Rows on where targets appear:
------------

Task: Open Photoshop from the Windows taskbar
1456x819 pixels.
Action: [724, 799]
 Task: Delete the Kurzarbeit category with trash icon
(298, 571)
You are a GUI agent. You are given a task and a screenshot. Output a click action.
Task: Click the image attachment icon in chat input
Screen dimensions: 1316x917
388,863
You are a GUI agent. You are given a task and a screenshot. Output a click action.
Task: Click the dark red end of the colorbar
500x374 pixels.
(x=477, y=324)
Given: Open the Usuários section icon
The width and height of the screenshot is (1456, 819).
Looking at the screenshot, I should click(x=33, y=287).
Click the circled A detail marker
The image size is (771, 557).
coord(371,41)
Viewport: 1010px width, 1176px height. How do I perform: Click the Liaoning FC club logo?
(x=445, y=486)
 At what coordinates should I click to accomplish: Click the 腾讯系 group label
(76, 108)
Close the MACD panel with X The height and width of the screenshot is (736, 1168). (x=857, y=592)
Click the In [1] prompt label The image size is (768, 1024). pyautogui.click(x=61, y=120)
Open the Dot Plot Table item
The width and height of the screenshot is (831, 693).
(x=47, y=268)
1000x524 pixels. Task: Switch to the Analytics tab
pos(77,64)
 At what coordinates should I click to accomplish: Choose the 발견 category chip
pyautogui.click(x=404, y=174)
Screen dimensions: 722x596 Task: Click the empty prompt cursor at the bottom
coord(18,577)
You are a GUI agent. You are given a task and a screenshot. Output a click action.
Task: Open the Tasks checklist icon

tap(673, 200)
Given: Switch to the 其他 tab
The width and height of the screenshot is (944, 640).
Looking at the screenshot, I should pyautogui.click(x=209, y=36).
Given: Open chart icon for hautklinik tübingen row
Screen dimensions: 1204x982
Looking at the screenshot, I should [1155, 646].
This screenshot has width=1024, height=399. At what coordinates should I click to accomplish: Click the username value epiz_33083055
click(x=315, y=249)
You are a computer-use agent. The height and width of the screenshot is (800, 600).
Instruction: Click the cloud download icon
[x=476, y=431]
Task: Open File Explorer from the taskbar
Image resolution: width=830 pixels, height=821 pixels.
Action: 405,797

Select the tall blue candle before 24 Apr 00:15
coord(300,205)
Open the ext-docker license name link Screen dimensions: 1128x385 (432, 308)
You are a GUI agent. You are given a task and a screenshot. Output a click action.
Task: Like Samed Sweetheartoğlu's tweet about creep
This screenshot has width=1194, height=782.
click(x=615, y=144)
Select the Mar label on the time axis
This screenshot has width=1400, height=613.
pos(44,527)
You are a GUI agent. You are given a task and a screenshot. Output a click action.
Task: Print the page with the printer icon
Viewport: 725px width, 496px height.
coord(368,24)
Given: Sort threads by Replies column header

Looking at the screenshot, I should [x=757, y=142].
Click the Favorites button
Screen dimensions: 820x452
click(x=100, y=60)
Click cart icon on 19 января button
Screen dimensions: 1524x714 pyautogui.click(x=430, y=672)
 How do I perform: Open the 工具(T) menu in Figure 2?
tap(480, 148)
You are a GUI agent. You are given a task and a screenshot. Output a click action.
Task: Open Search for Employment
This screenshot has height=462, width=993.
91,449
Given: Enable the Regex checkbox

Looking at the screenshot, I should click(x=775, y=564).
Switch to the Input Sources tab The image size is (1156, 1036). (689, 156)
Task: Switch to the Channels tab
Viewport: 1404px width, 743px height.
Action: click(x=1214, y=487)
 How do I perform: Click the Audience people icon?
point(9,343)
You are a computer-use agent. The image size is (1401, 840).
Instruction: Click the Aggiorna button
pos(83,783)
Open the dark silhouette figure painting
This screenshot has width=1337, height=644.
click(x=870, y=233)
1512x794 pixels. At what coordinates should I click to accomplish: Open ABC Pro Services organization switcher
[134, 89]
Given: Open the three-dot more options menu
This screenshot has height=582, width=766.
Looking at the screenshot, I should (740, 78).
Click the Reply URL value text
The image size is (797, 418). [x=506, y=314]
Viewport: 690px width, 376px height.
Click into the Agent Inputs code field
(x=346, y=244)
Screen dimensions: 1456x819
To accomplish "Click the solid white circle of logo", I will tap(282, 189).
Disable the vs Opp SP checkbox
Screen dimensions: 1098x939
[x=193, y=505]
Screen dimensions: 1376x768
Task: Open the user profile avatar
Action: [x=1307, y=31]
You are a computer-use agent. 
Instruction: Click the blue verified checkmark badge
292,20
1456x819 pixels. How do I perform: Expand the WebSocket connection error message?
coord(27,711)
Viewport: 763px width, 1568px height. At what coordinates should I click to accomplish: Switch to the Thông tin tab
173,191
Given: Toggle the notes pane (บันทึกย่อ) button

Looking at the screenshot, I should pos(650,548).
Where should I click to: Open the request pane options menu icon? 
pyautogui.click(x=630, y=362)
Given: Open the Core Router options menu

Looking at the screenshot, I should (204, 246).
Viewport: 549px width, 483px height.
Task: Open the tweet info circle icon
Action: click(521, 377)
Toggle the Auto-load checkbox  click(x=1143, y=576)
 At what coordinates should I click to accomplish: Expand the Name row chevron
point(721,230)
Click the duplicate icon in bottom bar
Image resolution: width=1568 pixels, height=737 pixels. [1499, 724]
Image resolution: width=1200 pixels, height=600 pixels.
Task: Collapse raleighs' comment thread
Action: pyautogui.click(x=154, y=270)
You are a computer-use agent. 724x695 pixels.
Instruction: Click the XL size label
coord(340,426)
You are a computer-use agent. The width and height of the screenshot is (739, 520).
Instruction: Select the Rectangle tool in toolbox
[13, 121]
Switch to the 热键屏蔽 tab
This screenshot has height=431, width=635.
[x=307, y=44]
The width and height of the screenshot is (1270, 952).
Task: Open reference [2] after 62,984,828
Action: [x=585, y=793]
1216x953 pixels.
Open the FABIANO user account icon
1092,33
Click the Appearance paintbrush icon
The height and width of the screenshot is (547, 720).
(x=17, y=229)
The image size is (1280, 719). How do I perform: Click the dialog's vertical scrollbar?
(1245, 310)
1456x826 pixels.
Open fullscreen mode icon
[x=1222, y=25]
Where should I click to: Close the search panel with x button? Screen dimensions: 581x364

------------

▸ Required work: Can you write out all of the material again, swapping "GUI agent" for "screen assistant" and leaving everything else unchanged?

▸ Solved exercise:
Task: Open Photoshop from the Windows taskbar
1456x819 pixels.
Action: [724, 799]
 Task: Delete the Kurzarbeit category with trash icon
(298, 571)
You are a screen assistant. You are given a task and a screenshot. Output a click action.
Task: Click the image attachment icon in chat input
Screen dimensions: 1316x917
388,863
You are a screen assistant. You are given a task and a screenshot. Output a click action.
Task: Click the dark red end of the colorbar
500x374 pixels.
(x=477, y=324)
Given: Open the Usuários section icon
The width and height of the screenshot is (1456, 819).
Looking at the screenshot, I should click(x=33, y=287).
Click the circled A detail marker
The image size is (771, 557).
coord(371,41)
Viewport: 1010px width, 1176px height. How do I perform: Click the Liaoning FC club logo?
(x=445, y=486)
 At what coordinates should I click to accomplish: Click the 腾讯系 group label
(76, 108)
Close the MACD panel with X The height and width of the screenshot is (736, 1168). (x=857, y=592)
Click the In [1] prompt label The image size is (768, 1024). pyautogui.click(x=61, y=120)
Open the Dot Plot Table item
The width and height of the screenshot is (831, 693).
(x=47, y=268)
1000x524 pixels. Task: Switch to the Analytics tab
pos(77,64)
 At what coordinates should I click to accomplish: Choose the 발견 category chip
pyautogui.click(x=404, y=174)
Screen dimensions: 722x596 Task: Click the empty prompt cursor at the bottom
coord(18,577)
You are a screen assistant. You are given a task and a screenshot. Output a click action.
Task: Open the Tasks checklist icon

tap(673, 200)
Given: Switch to the 其他 tab
The width and height of the screenshot is (944, 640).
Looking at the screenshot, I should pyautogui.click(x=209, y=36).
Given: Open chart icon for hautklinik tübingen row
Screen dimensions: 1204x982
Looking at the screenshot, I should [1155, 646].
This screenshot has width=1024, height=399. At what coordinates should I click to accomplish: Click the username value epiz_33083055
click(x=315, y=249)
You are a computer-use agent. The height and width of the screenshot is (800, 600).
Instruction: Click the cloud download icon
[x=476, y=431]
Task: Open File Explorer from the taskbar
Image resolution: width=830 pixels, height=821 pixels.
Action: 405,797

Select the tall blue candle before 24 Apr 00:15
coord(300,205)
Open the ext-docker license name link Screen dimensions: 1128x385 (432, 308)
You are a screen assistant. You are given a task and a screenshot. Output a click action.
Task: Like Samed Sweetheartoğlu's tweet about creep
This screenshot has width=1194, height=782.
click(x=615, y=144)
Select the Mar label on the time axis
This screenshot has width=1400, height=613.
pos(44,527)
You are a screen assistant. You are given a task and a screenshot. Output a click action.
Task: Print the page with the printer icon
Viewport: 725px width, 496px height.
coord(368,24)
Given: Sort threads by Replies column header

Looking at the screenshot, I should [x=757, y=142].
Click the Favorites button
Screen dimensions: 820x452
click(x=100, y=60)
Click cart icon on 19 января button
Screen dimensions: 1524x714 pyautogui.click(x=430, y=672)
 How do I perform: Open the 工具(T) menu in Figure 2?
tap(480, 148)
You are a screen assistant. You are given a task and a screenshot. Output a click action.
Task: Open Search for Employment
This screenshot has height=462, width=993.
91,449
Given: Enable the Regex checkbox

Looking at the screenshot, I should click(x=775, y=564).
Switch to the Input Sources tab The image size is (1156, 1036). (689, 156)
Task: Switch to the Channels tab
Viewport: 1404px width, 743px height.
Action: click(x=1214, y=487)
 How do I perform: Click the Audience people icon?
point(9,343)
You are a computer-use agent. The image size is (1401, 840).
Instruction: Click the Aggiorna button
pos(83,783)
Open the dark silhouette figure painting
This screenshot has width=1337, height=644.
click(x=870, y=233)
1512x794 pixels. At what coordinates should I click to accomplish: Open ABC Pro Services organization switcher
[134, 89]
Given: Open the three-dot more options menu
This screenshot has height=582, width=766.
Looking at the screenshot, I should (740, 78).
Click the Reply URL value text
The image size is (797, 418). [x=506, y=314]
Viewport: 690px width, 376px height.
Click into the Agent Inputs code field
(x=346, y=244)
Screen dimensions: 1456x819
To accomplish "Click the solid white circle of logo", I will tap(282, 189).
Disable the vs Opp SP checkbox
Screen dimensions: 1098x939
[x=193, y=505]
Screen dimensions: 1376x768
Task: Open the user profile avatar
Action: [x=1307, y=31]
You are a computer-use agent. 
Instruction: Click the blue verified checkmark badge
292,20
1456x819 pixels. How do I perform: Expand the WebSocket connection error message?
coord(27,711)
Viewport: 763px width, 1568px height. At what coordinates should I click to accomplish: Switch to the Thông tin tab
173,191
Given: Toggle the notes pane (บันทึกย่อ) button

Looking at the screenshot, I should pos(650,548).
Where should I click to: Open the request pane options menu icon? 
pyautogui.click(x=630, y=362)
Given: Open the Core Router options menu

Looking at the screenshot, I should (204, 246).
Viewport: 549px width, 483px height.
Task: Open the tweet info circle icon
Action: click(521, 377)
Toggle the Auto-load checkbox  click(x=1143, y=576)
 At what coordinates should I click to accomplish: Expand the Name row chevron
point(721,230)
Click the duplicate icon in bottom bar
Image resolution: width=1568 pixels, height=737 pixels. [1499, 724]
Image resolution: width=1200 pixels, height=600 pixels.
Task: Collapse raleighs' comment thread
Action: pyautogui.click(x=154, y=270)
You are a computer-use agent. 724x695 pixels.
Instruction: Click the XL size label
coord(340,426)
You are a computer-use agent. The width and height of the screenshot is (739, 520).
Instruction: Select the Rectangle tool in toolbox
[13, 121]
Switch to the 热键屏蔽 tab
This screenshot has height=431, width=635.
[x=307, y=44]
The width and height of the screenshot is (1270, 952).
Task: Open reference [2] after 62,984,828
Action: [x=585, y=793]
1216x953 pixels.
Open the FABIANO user account icon
1092,33
Click the Appearance paintbrush icon
The height and width of the screenshot is (547, 720).
(x=17, y=229)
The image size is (1280, 719). How do I perform: Click the dialog's vertical scrollbar?
(1245, 310)
1456x826 pixels.
Open fullscreen mode icon
[x=1222, y=25]
Where should I click to: Close the search panel with x button? Screen dimensions: 581x364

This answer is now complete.